(Beginning of DATA)

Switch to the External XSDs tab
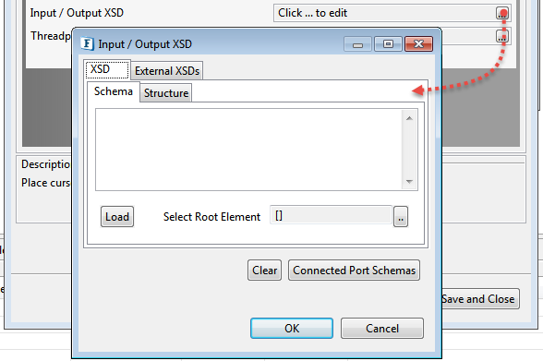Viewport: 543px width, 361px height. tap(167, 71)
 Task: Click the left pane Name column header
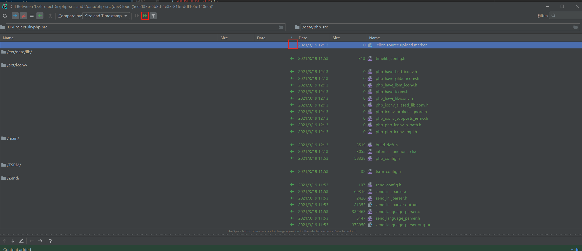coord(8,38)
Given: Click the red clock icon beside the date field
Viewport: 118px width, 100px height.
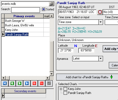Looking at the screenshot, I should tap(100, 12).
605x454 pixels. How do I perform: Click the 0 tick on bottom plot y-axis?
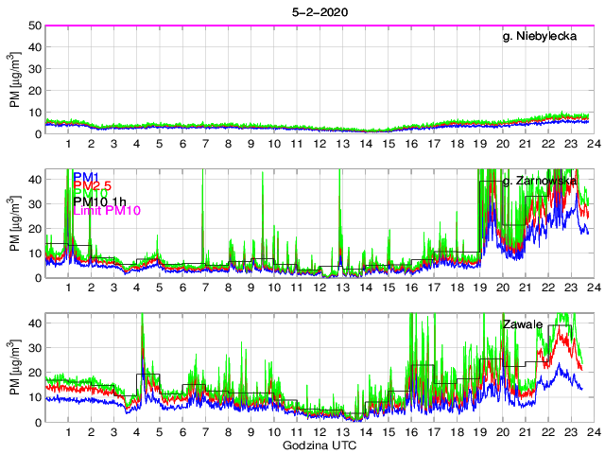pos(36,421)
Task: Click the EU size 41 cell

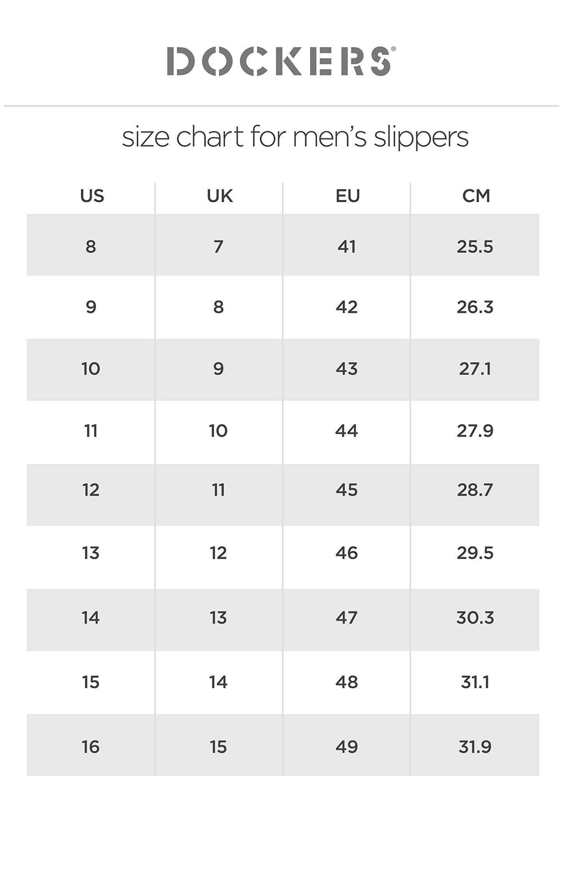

(End of DATA)
(Beginning of DATA)

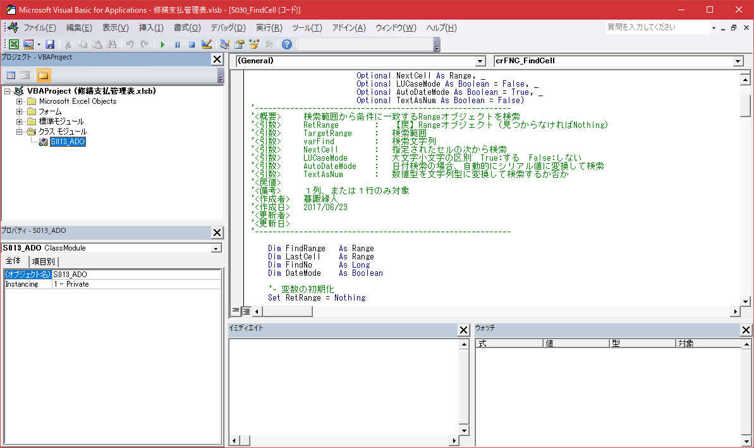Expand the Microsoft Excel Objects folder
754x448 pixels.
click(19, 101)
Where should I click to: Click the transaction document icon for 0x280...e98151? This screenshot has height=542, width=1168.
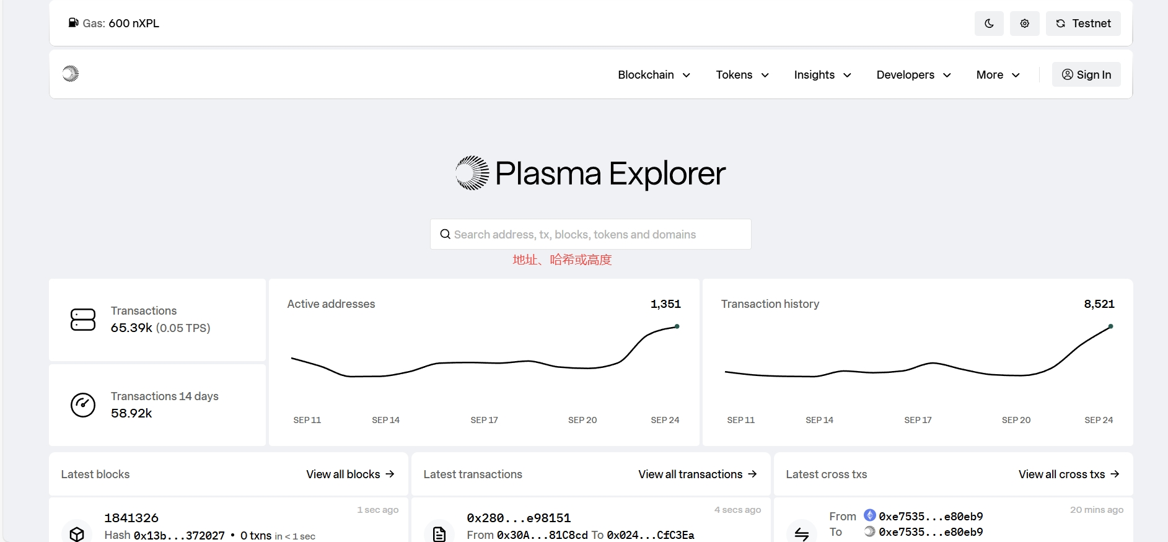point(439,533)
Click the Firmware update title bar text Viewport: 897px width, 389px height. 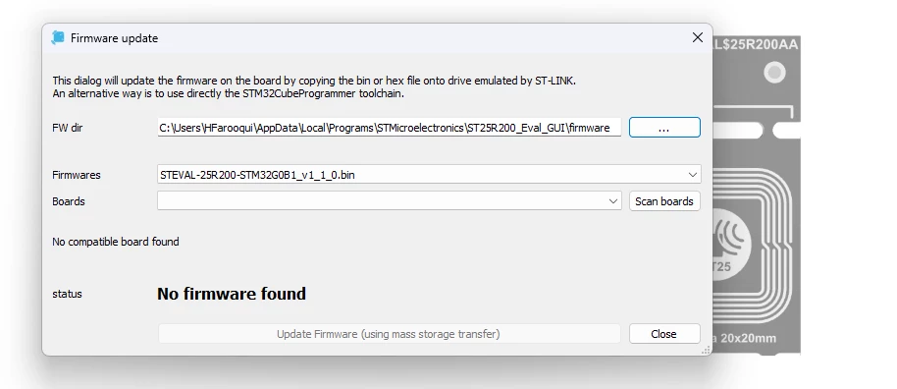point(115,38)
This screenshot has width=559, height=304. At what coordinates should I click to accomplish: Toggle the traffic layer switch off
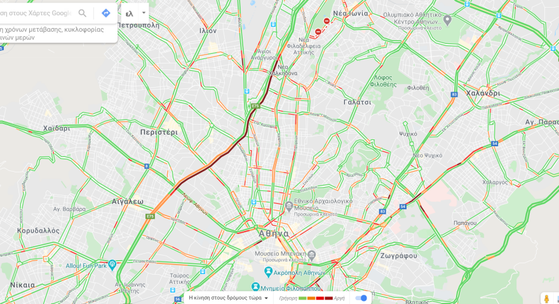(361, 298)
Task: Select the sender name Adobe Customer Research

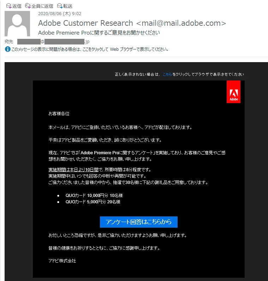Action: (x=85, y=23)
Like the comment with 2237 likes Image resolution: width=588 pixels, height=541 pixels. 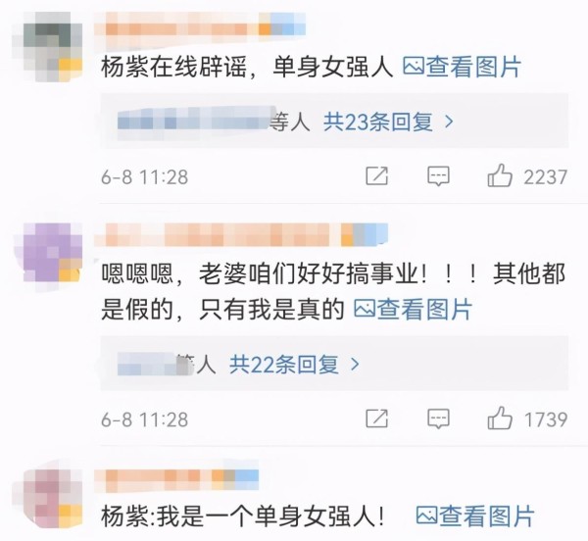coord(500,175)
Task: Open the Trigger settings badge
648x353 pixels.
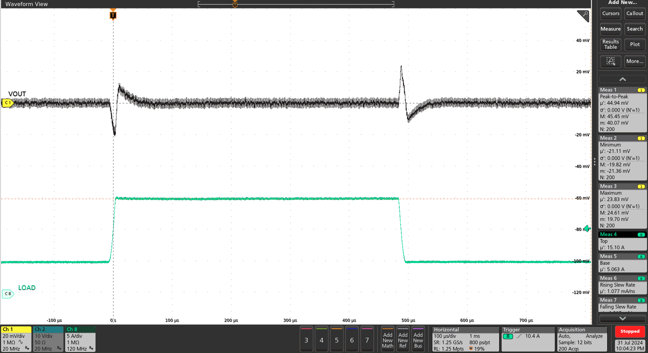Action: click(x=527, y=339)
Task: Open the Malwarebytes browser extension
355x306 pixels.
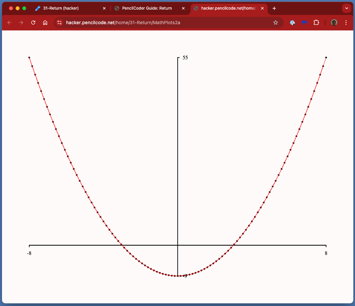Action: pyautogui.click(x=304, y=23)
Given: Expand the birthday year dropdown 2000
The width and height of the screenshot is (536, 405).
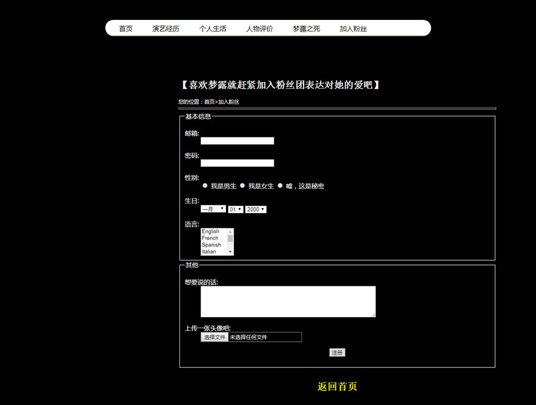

(End of DATA)

PROBLEM REQUIREMENTS:
For this exercise, please set down exactly the lines of the listing above from the line with "Task: Open the Malwarebytes browser extension" up to and including the line with "The width and", and no pictures.

ANSWER:
Task: Open the Malwarebytes browser extension
355x306 pixels.
Action: pyautogui.click(x=304, y=23)
Given: Expand the birthday year dropdown 2000
The width and height of the screenshot is (536, 405).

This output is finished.